Where the value sits is the accelerated track: 10 points per Rs 100, or roughly 2.5% in voucher value, on four buckets: dining, groceries, departmental stores, and movies. Category fit is wider than most accelerator cards. Groceries here means both Reliance Smart and your neighbourhood D-Mart swipe. Departmental stores cover Pantaloons and Shoppers Stop. Dining picks up restaurants and food-delivery chains. Movies covers BookMyShow plus PVR. Birthday spends earn 20 points per Rs 100, which is the headline rate, though the cap and verification are tight enough that we treat this as a soft bonus rather than a planning lever.

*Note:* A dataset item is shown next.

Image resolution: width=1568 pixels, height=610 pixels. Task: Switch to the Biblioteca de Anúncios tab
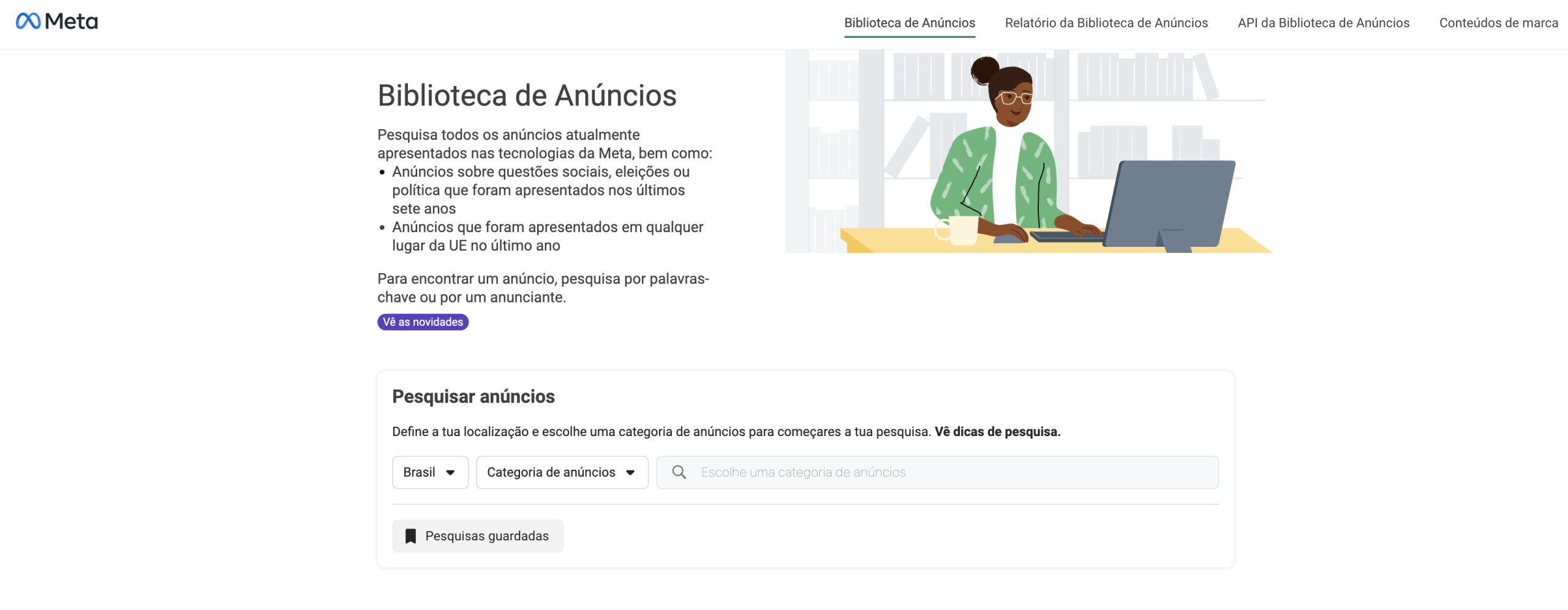pyautogui.click(x=909, y=23)
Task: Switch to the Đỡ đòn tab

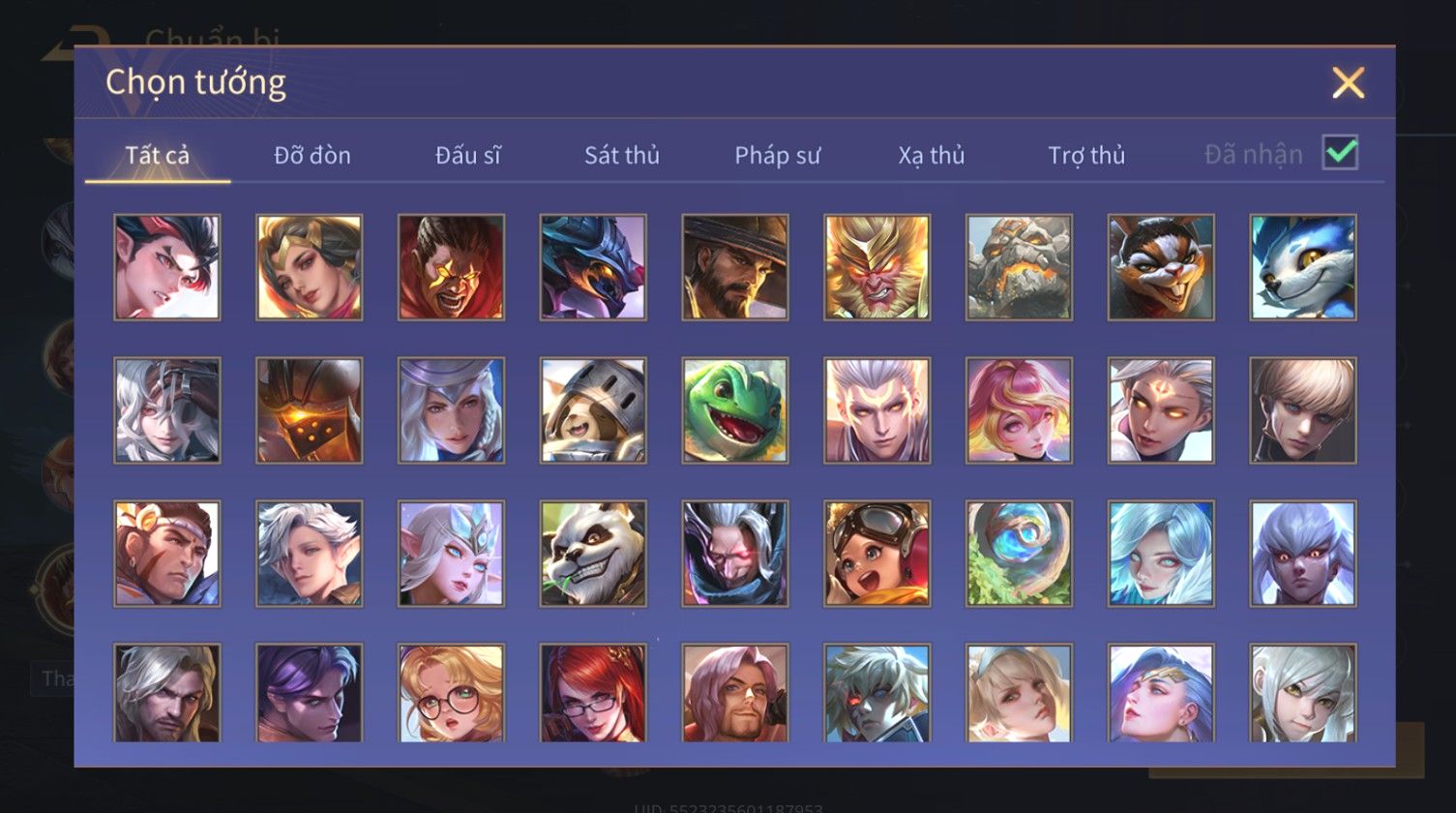Action: [x=312, y=155]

Welcome and milestone rewards are voucher-led, not statement credit. New cardholders get a Rs 3,000 e-Gift voucher across Yatra, Bata, Hush Puppies, Marks & Spencer, Pantaloons, Aditya Birla, or Shoppers Stop. Spending Rs 50,000 in the first month earns a Pizza Hut e-voucher; spending Rs 5 lakh across the year earns another Rs 7,000 voucher at Yatra or Pantaloons. The structure rewards readers who plan year-end spending toward the milestone rather than discovering it by accident.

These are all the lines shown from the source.